PASSAGE section start

Sudanese government rejects UN peacekeeping force

Sudanese government rejects UN peacekeeping force

Sudan’s military led government, which has been mired in a civil war for over a year, rejected a call for sending UN peacekeepers to the country, amid a surge in atrocities against civilians.

Earlier this month, the UN’s Independent International Fact-Finding Mission for Sudan urged sending peacekeepers to the country and imposing an arms embargo there due to the surge of attacks on civilians by both warring sides.

“Both the Sudanese Armed Forces (SAF) and the Rapid Support Forces (RSF), as well as their respective allies, were found to be responsible for patterns of large-scale violations, including indiscriminate and direct attacks carried out through airstrikes and shelling against civilians, schools, hospitals, communication networks and vital water and electricity supplies,” the UN said.

The RSF has not yet commented on the proposal.

Meanwhile, the head of the World Health Organization (WHO) called on the “world to wake up and help Sudan out of the nightmare it is living through.”

Dr Tedros Adhanom Ghebreyesus was speaking during a visit to Port Sudan – the main hub for aid agencies and new headquarters of the government, after it was driven out of the capital, Khartoum, by the RSF.

“The scale of the emergency is shocking, as is the insufficient action being taken to curtail the conflict and respond to the suffering it is causing,” Dr Tedros was quoted as saying.

PASSAGE section end
DATASET EXCERPTS section start

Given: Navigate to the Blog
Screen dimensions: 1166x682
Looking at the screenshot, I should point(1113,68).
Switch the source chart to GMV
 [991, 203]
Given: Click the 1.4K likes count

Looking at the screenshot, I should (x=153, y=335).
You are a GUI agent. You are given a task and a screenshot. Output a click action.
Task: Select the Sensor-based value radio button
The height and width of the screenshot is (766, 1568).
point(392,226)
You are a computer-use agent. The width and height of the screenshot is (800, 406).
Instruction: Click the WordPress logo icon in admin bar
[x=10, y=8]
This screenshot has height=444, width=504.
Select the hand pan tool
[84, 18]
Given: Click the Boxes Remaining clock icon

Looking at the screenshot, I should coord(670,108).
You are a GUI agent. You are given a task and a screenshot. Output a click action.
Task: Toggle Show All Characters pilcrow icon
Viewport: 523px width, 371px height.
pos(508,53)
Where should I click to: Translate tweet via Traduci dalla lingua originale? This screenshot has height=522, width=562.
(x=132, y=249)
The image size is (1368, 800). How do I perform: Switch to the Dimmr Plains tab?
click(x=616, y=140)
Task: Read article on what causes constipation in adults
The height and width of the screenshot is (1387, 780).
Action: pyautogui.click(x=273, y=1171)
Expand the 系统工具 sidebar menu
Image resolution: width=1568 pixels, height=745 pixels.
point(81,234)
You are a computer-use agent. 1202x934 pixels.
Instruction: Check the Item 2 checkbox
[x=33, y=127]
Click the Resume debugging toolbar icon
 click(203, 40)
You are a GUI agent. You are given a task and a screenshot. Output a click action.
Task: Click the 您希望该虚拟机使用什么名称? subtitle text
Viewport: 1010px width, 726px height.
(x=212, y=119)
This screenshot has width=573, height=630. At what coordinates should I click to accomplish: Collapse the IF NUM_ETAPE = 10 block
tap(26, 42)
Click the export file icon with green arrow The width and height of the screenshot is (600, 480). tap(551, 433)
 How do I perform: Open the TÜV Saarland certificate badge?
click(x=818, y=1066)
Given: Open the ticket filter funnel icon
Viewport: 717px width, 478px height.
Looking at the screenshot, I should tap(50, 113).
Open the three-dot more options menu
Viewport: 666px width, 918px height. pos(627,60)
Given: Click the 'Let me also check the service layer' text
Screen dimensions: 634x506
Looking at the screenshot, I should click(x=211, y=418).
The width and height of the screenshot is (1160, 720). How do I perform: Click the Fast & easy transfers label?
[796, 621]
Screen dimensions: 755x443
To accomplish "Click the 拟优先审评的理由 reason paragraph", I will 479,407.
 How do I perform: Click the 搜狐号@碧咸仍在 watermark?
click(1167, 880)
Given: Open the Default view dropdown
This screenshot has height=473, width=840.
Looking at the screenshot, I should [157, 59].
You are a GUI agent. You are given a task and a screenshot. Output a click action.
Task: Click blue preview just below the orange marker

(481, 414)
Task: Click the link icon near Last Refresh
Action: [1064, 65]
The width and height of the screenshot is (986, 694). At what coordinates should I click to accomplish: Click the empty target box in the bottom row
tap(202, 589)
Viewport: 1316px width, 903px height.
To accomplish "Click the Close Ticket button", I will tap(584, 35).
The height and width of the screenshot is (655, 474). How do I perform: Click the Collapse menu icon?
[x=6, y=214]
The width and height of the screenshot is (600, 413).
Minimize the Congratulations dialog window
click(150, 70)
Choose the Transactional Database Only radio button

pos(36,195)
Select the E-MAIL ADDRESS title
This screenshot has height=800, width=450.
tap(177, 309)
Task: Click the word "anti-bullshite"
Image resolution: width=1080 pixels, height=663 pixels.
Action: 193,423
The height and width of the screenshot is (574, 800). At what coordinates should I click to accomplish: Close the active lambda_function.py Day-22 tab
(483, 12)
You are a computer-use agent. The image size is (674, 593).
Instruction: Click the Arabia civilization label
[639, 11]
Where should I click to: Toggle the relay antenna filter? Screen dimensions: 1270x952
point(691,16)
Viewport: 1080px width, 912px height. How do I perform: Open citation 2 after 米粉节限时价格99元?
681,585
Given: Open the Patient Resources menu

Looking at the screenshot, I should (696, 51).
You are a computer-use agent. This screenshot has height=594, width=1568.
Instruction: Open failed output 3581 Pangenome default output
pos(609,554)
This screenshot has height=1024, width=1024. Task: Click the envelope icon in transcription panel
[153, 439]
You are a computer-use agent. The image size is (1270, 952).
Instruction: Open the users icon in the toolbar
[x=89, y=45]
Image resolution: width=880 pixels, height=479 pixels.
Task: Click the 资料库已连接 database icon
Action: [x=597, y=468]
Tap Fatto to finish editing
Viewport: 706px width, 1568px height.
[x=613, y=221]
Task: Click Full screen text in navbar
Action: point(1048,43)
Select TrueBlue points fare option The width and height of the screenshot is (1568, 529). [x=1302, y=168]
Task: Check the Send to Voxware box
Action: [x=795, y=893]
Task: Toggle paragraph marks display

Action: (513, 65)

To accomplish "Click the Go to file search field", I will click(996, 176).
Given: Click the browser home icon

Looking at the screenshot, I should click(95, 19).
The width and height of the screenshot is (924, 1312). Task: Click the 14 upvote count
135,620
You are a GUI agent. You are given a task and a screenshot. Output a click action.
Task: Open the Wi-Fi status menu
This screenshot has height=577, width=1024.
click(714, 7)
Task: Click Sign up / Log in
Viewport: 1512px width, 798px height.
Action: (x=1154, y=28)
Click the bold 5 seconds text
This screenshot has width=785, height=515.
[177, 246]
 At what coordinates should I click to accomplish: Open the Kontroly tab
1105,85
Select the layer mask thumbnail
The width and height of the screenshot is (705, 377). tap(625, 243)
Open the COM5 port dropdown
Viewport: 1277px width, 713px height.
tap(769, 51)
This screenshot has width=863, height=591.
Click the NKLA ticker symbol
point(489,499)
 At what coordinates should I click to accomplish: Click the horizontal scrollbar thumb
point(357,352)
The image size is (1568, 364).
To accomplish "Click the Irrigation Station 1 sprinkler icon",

DATASET EXCERPTS section end

__WHAT THE EXERCISE ASKS__
How would you continue the article about Sudan's rejection of UN peacekeepers from where it stops? The records have nothing to do with the article on Sudan.

__ANSWER FOR THE TASK__
In Darfur, in particular, the situation verges on genocide as residents say they watched militiamen go door-to-door hunting down civilian men in non-Arab neighborhoods, as the town’s army barracks were captured.

The massacre, in which at least 73 civilians were killed, was led by commanders from the Rapid Support Forces (RSF), the paramilitary group currently engaged in a conflict with Sudan’s military.

In the 16 months since the RSF first began their bloody war with the Sudanese army, their military advances across the Darfur region have often been marked by mass ethnic violence.

The conflict, which has spread to 14 of the 18 states in Sudan, has killed and wounded tens of thousands of civilians, displaced nearly 8 million people and forced two million more to flee to neighboring countries. The warring parties have exacerbated the crisis by obstructing humanitarian access, the report said.